■ Direction: Rewrite the lines beginning with the one that contains "You are a GUI agent. The screenshot is 1068×2576." and running through the one that contains "하남시, 주요 발굴유적 자료집 발간 (324, 422)", changing "pixel" to "point" and leaving everything else untouched. Return only those lines.

■ Stored records:
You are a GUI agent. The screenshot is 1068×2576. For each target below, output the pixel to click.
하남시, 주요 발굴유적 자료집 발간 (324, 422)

---

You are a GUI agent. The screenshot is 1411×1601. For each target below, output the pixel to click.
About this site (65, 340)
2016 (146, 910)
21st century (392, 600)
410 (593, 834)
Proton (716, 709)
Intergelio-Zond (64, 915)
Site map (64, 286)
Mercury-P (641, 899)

---

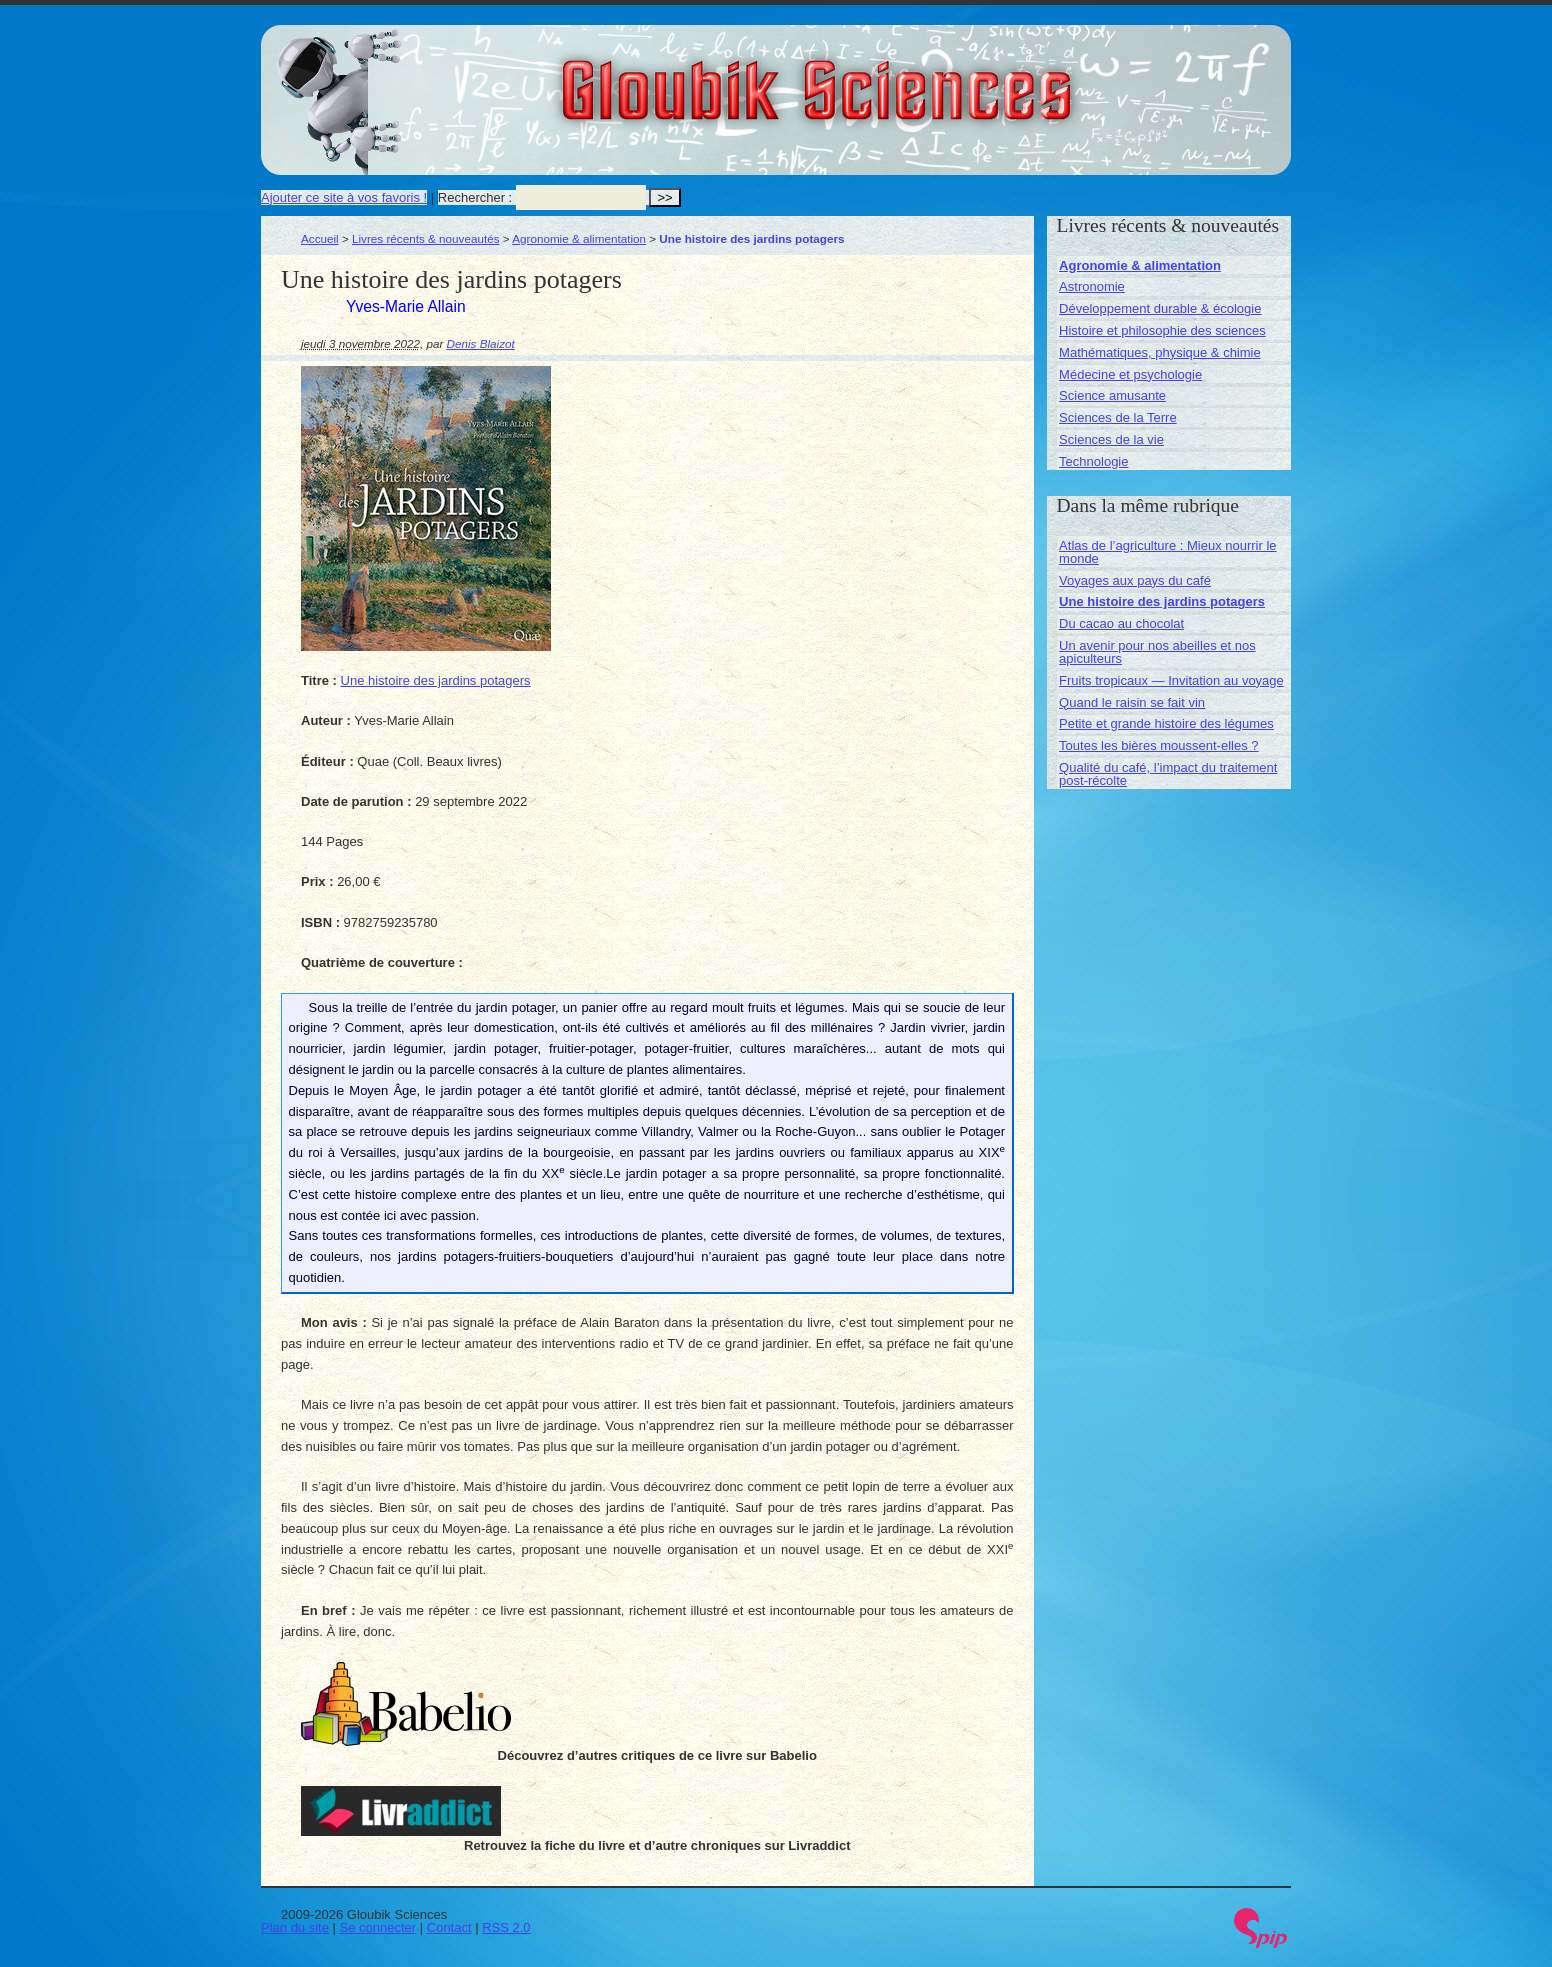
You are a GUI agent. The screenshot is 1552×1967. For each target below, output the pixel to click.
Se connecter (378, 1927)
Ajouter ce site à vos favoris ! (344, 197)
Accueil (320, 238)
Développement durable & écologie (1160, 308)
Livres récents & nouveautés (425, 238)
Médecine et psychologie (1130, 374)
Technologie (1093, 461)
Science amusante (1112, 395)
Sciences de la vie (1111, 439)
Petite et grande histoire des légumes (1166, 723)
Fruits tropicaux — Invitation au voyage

■ Worked solution:
You are a GUI agent. The screenshot is 1068×2576. For each target below, output the point to click.
하남시, 주요 발굴유적 자료집 발간 (324, 422)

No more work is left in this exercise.